* _Your tasks_
1. On the blog page, what was the neighbor yelling at the woman about on the day he left with the baby?
2. Extend the blog page past its final line, starting right after the 10-year-old's remark about the PTA.

* _Selected passage_
++++++++++
Thursday, September 20, 2012

Gender Bias

I just noticed that whenever my neighbors fight in the street, I always assume it's the guy's fault.  I wonder why that is?  True, he does look like a total douche, what with all his neck tattoos and all, and his ghetto-lookin' friends.  But she's no lovely, either.  I just realized 2 days ago that they have a baby.  Today he was yelling at her about who takes their child more places (or something), and then he left with the baby.  Which made me suddenly realize that I'm totally biased against the man whenever there's a domestic squabble.  I guess it's hard for me to understand a woman not being the one to take the main interest in her child, but there are definitely women out there that aren't cut out to be mothers.  And there are definitely men out there who would do anything, including give their lives, for the welfare and happiness of their children. 

Is my bias socially learned?  Based on 100 movies, books and live scenarios where the man is the abuser?  The unreasonable one?  Or is it simply biological sympathy for another mother?  Now, this particular situation may indeed be a case of he's a jerk and she should leave him.  But maybe not.  This is one bias I'm going to have to unlearn.

Thursday, September 6, 2012

Photo Book

Click here to view this photo book larger

Shutterfly baby photo books are the perfect way to preserve your baby's precious moments.

Thursday, August 16, 2012

Quote of the day, courtesy of the 10-year-old in the backseat: So, mom, It's sortof like a gang isn't it? The PTA? Once you get in, you can never get out.
++++++++++
* _Supplied information_
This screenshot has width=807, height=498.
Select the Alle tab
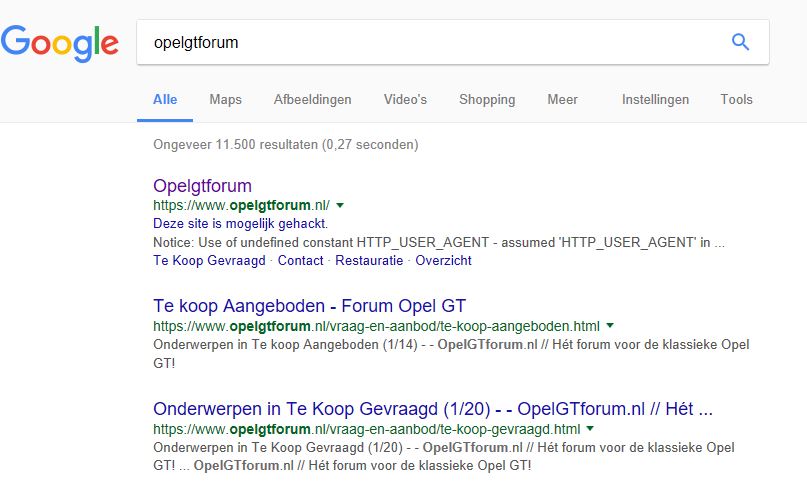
++++++++++
* _Per-task answers_
1. About who takes their child more places.

2.
(2011)
To yell or not to yell: That is the question.

Whether ‘tis nobler to simply put away the bowls, cereal, milk, frozen foods…to suffer the slings and arrows of outrageous messiness and waste,

Or to take arms against a sea of troubles and chores undone, requests unheard and commands unheeded and by opposing end them?

The heartache and the thousand natural shocks a mother must suffer to scre
am and punish,

Only to mold them into caring, conscientious, tidy creatures,

Devoutly to be wished.

Perchance to be heard and heeded, that is my dream.

Ay, there’s the rub.
 
(original post Facebook, March 8, 2012)

Wednesday, March 28, 2012

Never Upgrade


Ack.

So I kept trying all week to upgrade to the new iOS, but never had my phone plugged in long enough.  Today I finally accomplished it, but I couldn’t figure out my apple id.  So I went to the apple store, and the girl there helped me.  But she was suggesting I get icloud, so I can synch constantly with the cloud (and give apple all my personal life), which I didn’t want to do.  She said that if I didn’t, that’s ok, but the explanation about how it all works and how I would be able to synch my phone in the future with Outlook and everything didn’t make any sense (as in: Outlook isn’t connected to the internet, so how can it synch with anything as she suggested?).  End result now is that I do have everything on my phone, but if I plug in to my computer, it will erase everything.

Fine, ok.  But then I’m supposed to select “restore from backup” which will take around 3 hours (during which time I am supposed to sit at my computer and do things so that my computer doesn't fall asleep), and then all my data won’t go missing.  Fine, ok.  But when I plugged in, I got an error message that says  “iTunes could not connect to the iPhone “sunshinecowgill’s iPhone” because the pairing record is missing.”  So now I don’t know what to do.

NEVER UPGRADE.  EVER.  Ack!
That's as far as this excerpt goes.